An example of this, from http://www.hepguru.com/monalisa/introduction.html, for the Mona Lisa by Leonardo da Vinci is
Acquired by François I, either directly from Leonardo da Vinci, during his stay in France, or upon his death from his heirs, the painting remained in the royal collections from the beginning of the sixteenth century to the creation of the Central Arts Museum at the Louvre in 1793. We know that it was kept at Versailles under the reign of Louis XIV and that it was in the Tuileries during the First Empire. Since the Restoration, the Mona Lisa has always remained in the Louvre Museum, a key piece of the national collections.

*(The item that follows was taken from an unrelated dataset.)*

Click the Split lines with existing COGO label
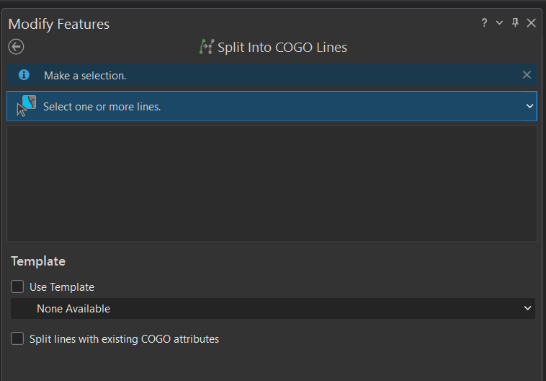Viewport: 546px width, 381px height. (125, 339)

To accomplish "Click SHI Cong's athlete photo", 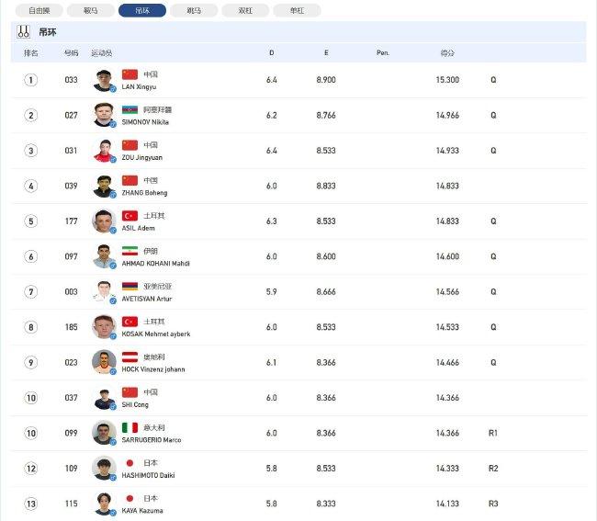I will [x=104, y=398].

How does this relate to genealogists and family historians? Genealogists look at both original and derivative sources and the provenance shows which of these it is. Original sources are always preferable, but depending how how and by whom a record became a derivative source changes how much trust you would have in it (for example, a microfilm of a church record by the FHC would be considered more trustworthy evidence than a transcription of the same record by an unknown person).

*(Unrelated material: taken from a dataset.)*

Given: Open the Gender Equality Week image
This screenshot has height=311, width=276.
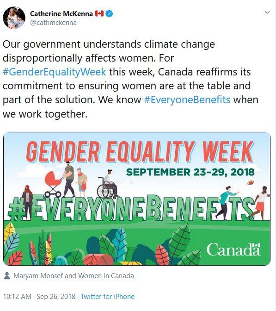Looking at the screenshot, I should [137, 199].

Additionally, there are many items that genealogists own items that we received from others, such as family bibles, letters and diaries or artifacts like jewelry or china. Where did these come from and how did you get them? This can be particularly important for an item such as a bible which will give birth, death and marriage dates of ancestors. Was it passed down in the family from the original owner? Was it found on a site such as eBay? How do you know who wrote the names and dates in it?
This information can and should be included in your source for the item. If you are citing a family bible, after the source for the item itself you would include a sentence such as "The Jane Smith Family Bible was passed to her daughter Sue Smith Jones, to her granddaughter Jean Jones White, to her niece Amanda Perrine."
For further information, please consult Evidence Explained by Elizabeth Shown Mills.